A Ponzi scheme is a well-known get-rich-quick scam that pays out rewards to initial investors using money from more recent ones. The promise of enormous returns with little volatility or risk is the primary allure of a Ponzi scheme. The funds are never invested as promised; instead, they are used to pay early investors their “guaranteed high returns” until the supply of new investors runs out, and the scheme collapses. Since there are no legitimate investments, the model is a cyclical money-making scam constantly targeting new investors. 

Ponzi masterminds are particularly attracted to the crypto space due to novice investors entering the ecosystem and the regulatory grey area. The absence of traditional regulatory materials like earnings reports, third-party research reports, and audited documents serve as a haven for Ponzi schemers.

Additionally, because of the industry’s rapid growth, average investors are flocking to the sector without a firm grasp of the technology. Unfortunately, this has allowed scammers to present themselves as experts who can take care of that learning curve. 
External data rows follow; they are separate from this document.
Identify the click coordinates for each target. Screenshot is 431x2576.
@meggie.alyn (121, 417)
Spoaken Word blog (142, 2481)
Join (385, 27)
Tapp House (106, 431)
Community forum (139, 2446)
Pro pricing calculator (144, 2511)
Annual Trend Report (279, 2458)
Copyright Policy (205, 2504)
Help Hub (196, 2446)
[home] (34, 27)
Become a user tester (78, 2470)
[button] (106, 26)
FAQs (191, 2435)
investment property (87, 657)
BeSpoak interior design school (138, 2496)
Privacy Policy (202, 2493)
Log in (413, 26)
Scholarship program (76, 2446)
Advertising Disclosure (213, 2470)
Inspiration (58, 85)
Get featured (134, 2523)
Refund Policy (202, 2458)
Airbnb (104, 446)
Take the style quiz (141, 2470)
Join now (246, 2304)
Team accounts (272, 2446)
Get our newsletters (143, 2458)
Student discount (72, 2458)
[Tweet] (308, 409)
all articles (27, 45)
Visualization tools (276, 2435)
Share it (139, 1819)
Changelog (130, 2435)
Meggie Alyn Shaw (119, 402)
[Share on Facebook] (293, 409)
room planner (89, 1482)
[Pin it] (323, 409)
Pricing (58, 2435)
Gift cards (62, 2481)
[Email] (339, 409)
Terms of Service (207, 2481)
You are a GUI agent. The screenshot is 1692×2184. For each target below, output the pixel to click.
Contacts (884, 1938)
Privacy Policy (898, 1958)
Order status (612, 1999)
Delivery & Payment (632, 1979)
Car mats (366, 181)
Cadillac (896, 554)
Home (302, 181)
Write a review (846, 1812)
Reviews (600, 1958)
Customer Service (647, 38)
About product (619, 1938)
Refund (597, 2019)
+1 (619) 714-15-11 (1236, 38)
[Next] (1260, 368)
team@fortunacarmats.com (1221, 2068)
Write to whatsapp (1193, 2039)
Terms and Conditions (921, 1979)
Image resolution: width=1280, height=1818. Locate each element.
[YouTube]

4. Social Media Impersonation and fake giveaways

Another popular cryptocurrency scam sweeping Twitter and other social media platforms like Discord, Telegram, YouTube, and Instagram is the rise of fake accounts posing as well-known influencers or public figures in the cryptocurrency industry.

 

The modus operandi of these scams involves attackers creating fake profiles nearly identical to the ones they are pretending to be to advertise giveaways that promise to double a user’s money if they deposit cryptocurrency assets into a specific wallet address. This, of course, isn’t the case and the user’s funds are irretrievable once sent. 

Closing thoughts 

As the crypto industry grows in scale and complexity, malicious actors are incentivized to siphon funds from unsuspecting cryptocurrency users. Therefore the acronym DYOR (Do Your Own Research) is pertinent to this thriving industry. In addition to recognizing the common scams that plague the ecosystem. Fortunately, there are red flags and preventative measures that users need to be aware of to avoid the most pervasive deceit tactics. This includes promises of guaranteed returns, a poor or non-existent project whitepaper, excessive marketing with free giveaways, unnamed founding team members, avoiding google or social media ads, and ignoring cold emails.

Users can avoid becoming victims of such scams by taking note of these warning signs, taking proactive steps to learn about the ecosystem, and using the best practices for securely storing cryptocurrency assets.